Now, abruptly, about to vanish.

"Tom did not tell his son that all was over till they were walking up from the harbour," recalled his pastor. "I [will] never forget the young man's stony look ... and how, all of a sudden, Tommy started up and cried, 'It's not true!' I have seen many sorrowful things, but not like that Saturday night."

Margaret, Tommy's young wife of less than a year-"a remarkably handsome and healthy young woman, most lovable in every way"-had died that afternoon giving birth to a boy. Another Tom Morris. The infant had also died.

Tommy never recovered. For the next few months he wandered the echoing stone streets of St. Andrews in a depressed trance. Golf held no allure. He'd never been a drinker, but now he drank. Induced to play with his father in a match against two aspirants at the end of October, Tommy fell apart. Four-up with five to play on their home links, the Morrises lost the last five holes, and the match.

Tommy played again in foul November weather, giving shots to a Mr. Molesworth. Rain and cold descended on them, and the champion built a big lead. But Molesworth would not quit the scheduled marathon until the last putt was holed, and Tornmy lacked the assertiveness to say "To hell with this." He caught a cold.

A week before Christmas he took the train to visit friends and pubs in Edinburgh, returning to St.
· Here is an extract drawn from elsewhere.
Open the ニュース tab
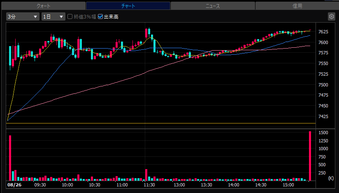 pos(213,6)
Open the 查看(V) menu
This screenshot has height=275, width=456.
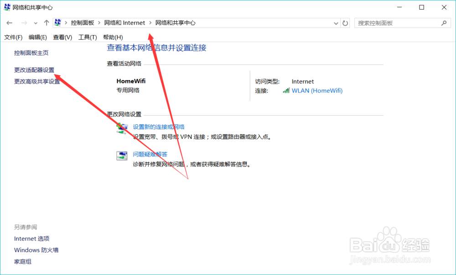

Andrews after dark on Christmas Eve. Tommy scuffed the few blocks from the train station to his parents' narrow two-story stone house overlooking the green at the home hole. His invalid mother, Nancy Bayne Morris, was still up; they chatted for a few minutes. Then he called good night to his father and retired. At ten o'clock on Christmas morning Tom went to wake his son. But Tommy never woke.

Due to the suddenness of his death, the pathologist at the Cottage Hospital in St. Andrews performed an autopsy. "Burst artery in the right lung," he announced, but probably it wasn't that simple. Modern physicians surmise that depression and whiskey had compromised Tommy's immune system. The air cells in his lungs, the alveoli, had likely become hard and inflamed. He had pneumonia, in short, and couldn't breathe. Depression reduced his body's ability to fight the infection.

Yet none of the arid medical explanations contradicts the myth of Young Tom's passing: he died of a broken heart.